GAP1m El plásmido de activación CRISPR (m) es un sistema mediador de activación sinérgica (SAM) de tres plásmidos diseñado para la regulación al alza transcripcional altamente eficiente y específica del locus Rasa2 en líneas celulares humanas. El sistema se basa en una Cas9 catalíticamente inactiva (dCas9) que porta dos mutaciones inactivadoras (D10A y N863A) que eliminan la actividad nucleasa al tiempo que conservan la unión al ADN. Esta dCas9 se fusiona con VP64, un potente activador transcripcional, y se coexpresa con un gen de resistencia a la blasticidina para la selección. El segundo plásmido codifica la proteína de fusión MS2-p65-HSF1, un complejo activador secundario que actúa en conjunto con dCas9-VP64, junto con un gen de resistencia a la higromicina. El tercer plásmido codifica un ARN guía (sgRNA) específico del objetivo de 20 nt fusionado a dos aptámeros de ARN MS2 que reclutan el complejo MS2-p65-HSF1 al sitio de activación, acompañado de un gen de resistencia a la puromicina. Los tres plásmidos se administran en una proporción de masa de 1:1:1 para una expresión equilibrada de todos los componentes del sistema.
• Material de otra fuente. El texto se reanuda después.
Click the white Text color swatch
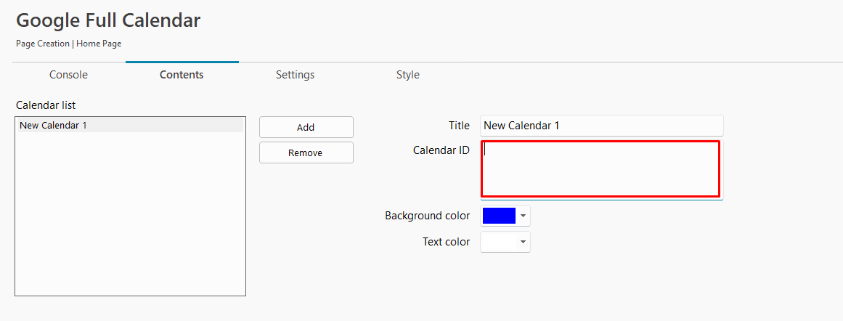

Una vez ensamblado en el locus diana, el complejo SAM se une aproximadamente 200 pb aguas arriba del sitio de inicio transcripcional Rasa2, donde VP64, p65 y HSF1 actúan de forma coordinada para reclutar la maquinaria transcripcional e impulsar la regulación al alza de la expresión endógena de GAP1m. A diferencia de la Cas9 con actividad nucleasa, dCas9 no introduce roturas de doble cadena ni modifica la secuencia genómica, preservando el locus nativo Rasa2 y permitiendo el estudio de las respuestas transcripcionales dependientes de GAP1m en el locus endógeno, lo que la convierte en una herramienta valiosa para estudios funcionales, la identificación de genes diana y la modelización de la restauración de la vía GAP1m en células tumorales con expresión de Rasa2 silenciada o reducida.
Sólo para uso en investigación. No destinado a uso diagnóstico o terapéutico.